• **Work required**
Copy every line of the listing below without changing anything.
******************************
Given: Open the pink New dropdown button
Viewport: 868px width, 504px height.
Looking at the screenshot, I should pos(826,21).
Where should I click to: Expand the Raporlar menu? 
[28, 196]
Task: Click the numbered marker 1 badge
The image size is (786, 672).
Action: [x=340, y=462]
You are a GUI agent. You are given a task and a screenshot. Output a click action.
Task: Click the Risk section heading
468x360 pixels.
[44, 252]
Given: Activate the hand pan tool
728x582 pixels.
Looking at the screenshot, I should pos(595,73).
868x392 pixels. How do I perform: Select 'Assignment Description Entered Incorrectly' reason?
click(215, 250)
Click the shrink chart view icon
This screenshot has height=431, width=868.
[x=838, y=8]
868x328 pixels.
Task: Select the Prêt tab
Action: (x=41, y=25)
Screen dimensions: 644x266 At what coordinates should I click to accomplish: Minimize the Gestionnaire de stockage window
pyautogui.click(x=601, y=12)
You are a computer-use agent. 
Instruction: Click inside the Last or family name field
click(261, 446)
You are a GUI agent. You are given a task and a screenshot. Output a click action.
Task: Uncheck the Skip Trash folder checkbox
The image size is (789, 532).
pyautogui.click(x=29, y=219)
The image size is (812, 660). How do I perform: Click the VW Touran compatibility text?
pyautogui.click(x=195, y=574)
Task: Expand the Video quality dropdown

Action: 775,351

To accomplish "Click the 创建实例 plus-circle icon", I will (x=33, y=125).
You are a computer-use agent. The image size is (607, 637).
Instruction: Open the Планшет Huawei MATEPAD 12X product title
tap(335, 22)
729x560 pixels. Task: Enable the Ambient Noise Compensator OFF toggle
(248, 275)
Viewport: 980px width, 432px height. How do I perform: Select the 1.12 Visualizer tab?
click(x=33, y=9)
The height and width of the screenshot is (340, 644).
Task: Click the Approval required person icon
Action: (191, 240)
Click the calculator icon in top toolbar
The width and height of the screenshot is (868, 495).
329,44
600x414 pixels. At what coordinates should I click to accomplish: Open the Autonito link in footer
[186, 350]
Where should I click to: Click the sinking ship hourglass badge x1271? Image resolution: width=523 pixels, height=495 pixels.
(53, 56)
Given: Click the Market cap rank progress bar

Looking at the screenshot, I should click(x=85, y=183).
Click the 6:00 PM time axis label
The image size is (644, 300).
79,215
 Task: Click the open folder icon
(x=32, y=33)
******************************
• **The result**
Given: Open the pink New dropdown button
Viewport: 868px width, 504px height.
Looking at the screenshot, I should pos(826,21).
Where should I click to: Expand the Raporlar menu? 
[28, 196]
Task: Click the numbered marker 1 badge
The image size is (786, 672).
Action: [x=340, y=462]
You are a GUI agent. You are given a task and a screenshot. Output a click action.
Task: Click the Risk section heading
468x360 pixels.
[44, 252]
Given: Activate the hand pan tool
728x582 pixels.
Looking at the screenshot, I should pos(595,73).
868x392 pixels. How do I perform: Select 'Assignment Description Entered Incorrectly' reason?
click(215, 250)
Click the shrink chart view icon
This screenshot has height=431, width=868.
[x=838, y=8]
868x328 pixels.
Task: Select the Prêt tab
Action: (x=41, y=25)
Screen dimensions: 644x266 At what coordinates should I click to accomplish: Minimize the Gestionnaire de stockage window
pyautogui.click(x=601, y=12)
You are a computer-use agent. 
Instruction: Click inside the Last or family name field
click(261, 446)
You are a GUI agent. You are given a task and a screenshot. Output a click action.
Task: Uncheck the Skip Trash folder checkbox
The image size is (789, 532).
pyautogui.click(x=29, y=219)
The image size is (812, 660). How do I perform: Click the VW Touran compatibility text?
pyautogui.click(x=195, y=574)
Task: Expand the Video quality dropdown

Action: 775,351

To accomplish "Click the 创建实例 plus-circle icon", I will (x=33, y=125).
You are a computer-use agent. The image size is (607, 637).
Instruction: Open the Планшет Huawei MATEPAD 12X product title
tap(335, 22)
729x560 pixels. Task: Enable the Ambient Noise Compensator OFF toggle
(248, 275)
Viewport: 980px width, 432px height. How do I perform: Select the 1.12 Visualizer tab?
click(x=33, y=9)
The height and width of the screenshot is (340, 644).
Task: Click the Approval required person icon
Action: (191, 240)
Click the calculator icon in top toolbar
The width and height of the screenshot is (868, 495).
329,44
600x414 pixels. At what coordinates should I click to accomplish: Open the Autonito link in footer
[186, 350]
Where should I click to: Click the sinking ship hourglass badge x1271? Image resolution: width=523 pixels, height=495 pixels.
(53, 56)
Given: Click the Market cap rank progress bar

Looking at the screenshot, I should click(x=85, y=183).
Click the 6:00 PM time axis label
The image size is (644, 300).
79,215
 Task: Click the open folder icon
(x=32, y=33)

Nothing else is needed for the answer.